0

I was wondering, in the feature scaling part of data preprocessing, why is the data in the testing set standardized using the fit values from the training set? Why aren't the fit values recalculated separately for the testing set and then used for transforming the testing set? Here is the code I am using as reference:

from sklearn.preprocessing import StandardScaler
sc = StandardScaler()
x_train[:, 3:] = sc.fit_transform(x_train[:, 1:3])
x_test[:, 3:] = sc.transform(x_test[:, 1:3])

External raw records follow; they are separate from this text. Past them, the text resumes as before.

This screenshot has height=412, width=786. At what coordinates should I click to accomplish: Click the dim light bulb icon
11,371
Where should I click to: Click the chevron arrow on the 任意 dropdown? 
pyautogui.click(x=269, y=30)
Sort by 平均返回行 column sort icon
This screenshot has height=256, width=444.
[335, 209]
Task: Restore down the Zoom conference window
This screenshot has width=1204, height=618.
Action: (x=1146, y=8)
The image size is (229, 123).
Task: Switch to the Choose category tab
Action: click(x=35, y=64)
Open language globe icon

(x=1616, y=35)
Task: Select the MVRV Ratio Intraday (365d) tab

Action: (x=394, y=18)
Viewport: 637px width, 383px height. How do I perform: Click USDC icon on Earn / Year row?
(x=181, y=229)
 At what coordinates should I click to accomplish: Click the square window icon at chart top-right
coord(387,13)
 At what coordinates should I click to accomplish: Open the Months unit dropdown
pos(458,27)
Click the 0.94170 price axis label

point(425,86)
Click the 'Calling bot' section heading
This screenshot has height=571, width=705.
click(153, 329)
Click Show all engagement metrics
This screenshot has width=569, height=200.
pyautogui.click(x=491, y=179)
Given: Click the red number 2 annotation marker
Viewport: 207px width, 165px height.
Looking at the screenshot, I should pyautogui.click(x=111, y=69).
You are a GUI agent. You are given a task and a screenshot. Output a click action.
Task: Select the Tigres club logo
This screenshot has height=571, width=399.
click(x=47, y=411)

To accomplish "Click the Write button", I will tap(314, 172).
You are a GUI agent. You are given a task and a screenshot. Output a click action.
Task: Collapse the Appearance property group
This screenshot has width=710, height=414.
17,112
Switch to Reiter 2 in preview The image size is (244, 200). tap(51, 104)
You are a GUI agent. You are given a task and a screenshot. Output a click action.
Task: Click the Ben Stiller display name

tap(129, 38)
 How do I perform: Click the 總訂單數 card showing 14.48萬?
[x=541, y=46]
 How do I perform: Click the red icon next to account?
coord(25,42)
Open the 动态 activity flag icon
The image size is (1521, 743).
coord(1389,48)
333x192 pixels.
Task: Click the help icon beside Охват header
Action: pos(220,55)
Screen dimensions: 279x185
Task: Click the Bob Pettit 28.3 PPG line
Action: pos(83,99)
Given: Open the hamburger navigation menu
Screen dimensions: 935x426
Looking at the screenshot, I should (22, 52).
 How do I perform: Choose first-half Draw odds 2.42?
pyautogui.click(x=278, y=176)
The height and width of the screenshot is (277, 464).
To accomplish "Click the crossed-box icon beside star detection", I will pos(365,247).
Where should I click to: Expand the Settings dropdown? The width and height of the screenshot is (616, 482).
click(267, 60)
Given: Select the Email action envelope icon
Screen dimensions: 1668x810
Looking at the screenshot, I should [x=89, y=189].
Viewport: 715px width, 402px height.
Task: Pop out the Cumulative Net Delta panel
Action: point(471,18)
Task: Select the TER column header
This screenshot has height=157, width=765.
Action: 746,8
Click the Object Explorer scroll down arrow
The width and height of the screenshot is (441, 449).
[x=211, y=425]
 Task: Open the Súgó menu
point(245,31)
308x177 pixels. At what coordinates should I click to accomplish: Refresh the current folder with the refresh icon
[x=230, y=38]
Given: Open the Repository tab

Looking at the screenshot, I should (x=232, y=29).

In this example, x_train is the training set and x_test is the testing set.

Thanks!

dkapur17
  • 103
  • 1
  • x_test[:, 3:] = sc.transform(x_test[:, 1:3]) . In your code,In this line.. testing data is NOT being fit using "Trainng data". "sc" is standard Scalar being applied on test data.Are you referencing some other code? – BlackCurrant May 12 '20 at 22:55
  • @BlackCurrant, isn't the fit data calculated in line 3 and then just being used to transform the testing set as well? If not, what is the transformation of the testing set based on? – dkapur17 May 12 '20 at 23:00
  • I think the answer is here -https://stackoverflow.com/questions/48692500/fit-transform-on-training-data-and-transform-on-test-data – BlackCurrant May 12 '20 at 23:53

1 Answers1

2

You could do that. Assuming your train/test data are from the same distribution, which is in fact what you assume, they should have a similar mean and standard deviation. The result would be similar, in theory, so by the same token, why would you refit the scaling on test data?

In practice, the mean/variance estimate from the presumably smaller test set is probably not as accurate. You will be transforming the test data differently than the training data, and the model may not fit as well.

Taking it to a logical conclusion, how would you then predict for a single future instance? you can't scale one instance based on stats from one instance; it has no variance.

The principle here is to fit a model on training data and then apply that fixed model, of which scaling may be a part, to future data. So there is no particular upside to refitting this specially, and some potential downside.

Sean Owen
  • 6,595
  • 6
  • 31
  • 43